Devlet ve kilise gözetiminde yürütülen bu uygulama, birçok çocuğun fiziksel ve psikolojik zarar görmesine yol açmıştı. Uygulamayı özellikle kilise yürüttüğü için çocukların bu şekilde çalıştırılması uzun yıllar sorgulanmamış, tartışmaya açılsa dahi din uygulamalarına karşı bir eylemmiş gibi görülmüştü.
Çocuk hakları
1970’lere gelindiğinde, kamuoyunun baskısı ve insan hakları savunucularının girişimleriyle ‘sözleşmeli çocuk’ uygulaması sona erdi. Bu durum, İsviçre’de çocuk hakları konusundaki farkındalığı artırarak çocukların korunması için yasal düzenlemelere gidilmesine yol açtı. İsviçre hükümeti, bu trajik geçmişiçin özür diledi.
Günümüzde birçok eski ‘sözleşmeli çocuk’, yaşadıkları deneyimleri anlatıyor ve bunların kayda geçmesi için çeşitli kuruluşlarca destekleniyor. 2016 yılında kendilerine federal hükümet tarafından tazminat ödenmesi kararlaştırıldı.

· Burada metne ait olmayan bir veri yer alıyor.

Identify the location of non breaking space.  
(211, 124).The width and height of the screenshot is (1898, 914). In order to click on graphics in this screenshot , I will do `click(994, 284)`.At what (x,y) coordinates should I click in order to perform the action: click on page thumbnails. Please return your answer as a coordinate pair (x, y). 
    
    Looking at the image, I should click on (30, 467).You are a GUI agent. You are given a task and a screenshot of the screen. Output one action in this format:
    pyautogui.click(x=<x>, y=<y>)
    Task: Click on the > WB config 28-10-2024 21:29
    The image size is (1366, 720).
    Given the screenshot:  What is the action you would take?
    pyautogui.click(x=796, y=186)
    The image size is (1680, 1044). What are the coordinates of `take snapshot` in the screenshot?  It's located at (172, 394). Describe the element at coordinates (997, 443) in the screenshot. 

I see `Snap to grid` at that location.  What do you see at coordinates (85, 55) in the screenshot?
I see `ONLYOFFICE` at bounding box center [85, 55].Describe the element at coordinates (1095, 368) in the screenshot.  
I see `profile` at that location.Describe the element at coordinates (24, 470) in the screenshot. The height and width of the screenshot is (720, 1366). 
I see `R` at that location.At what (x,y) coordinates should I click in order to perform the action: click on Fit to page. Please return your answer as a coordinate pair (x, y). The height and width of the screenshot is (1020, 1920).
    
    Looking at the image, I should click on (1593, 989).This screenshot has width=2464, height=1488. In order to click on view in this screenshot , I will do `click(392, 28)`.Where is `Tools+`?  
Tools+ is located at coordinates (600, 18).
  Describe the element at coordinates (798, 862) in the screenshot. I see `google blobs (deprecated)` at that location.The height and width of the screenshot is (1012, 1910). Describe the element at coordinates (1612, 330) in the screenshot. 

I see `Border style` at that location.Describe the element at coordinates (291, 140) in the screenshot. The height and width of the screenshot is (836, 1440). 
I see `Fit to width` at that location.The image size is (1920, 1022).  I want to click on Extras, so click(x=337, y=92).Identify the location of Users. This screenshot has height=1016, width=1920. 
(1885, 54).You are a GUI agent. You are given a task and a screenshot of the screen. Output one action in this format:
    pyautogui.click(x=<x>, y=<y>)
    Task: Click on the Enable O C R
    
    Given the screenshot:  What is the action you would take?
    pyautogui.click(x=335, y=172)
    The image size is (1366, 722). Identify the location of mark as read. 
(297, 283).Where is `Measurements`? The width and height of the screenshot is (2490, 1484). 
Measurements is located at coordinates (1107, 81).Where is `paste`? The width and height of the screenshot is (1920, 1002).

O yıllarda sırf İsviçre’de değil, İsveç ve İngiltere gibi ülkelerde de benzer uygulamalar yaşanmıştı. Ne yazık ki günümüzde de dünyanın birçok ülkesinde çocuklar hâlâ türlü istismarlara uğruyorlar. Tüm dünyada çocuk haklarının korunması ne kadar önemli değil mi?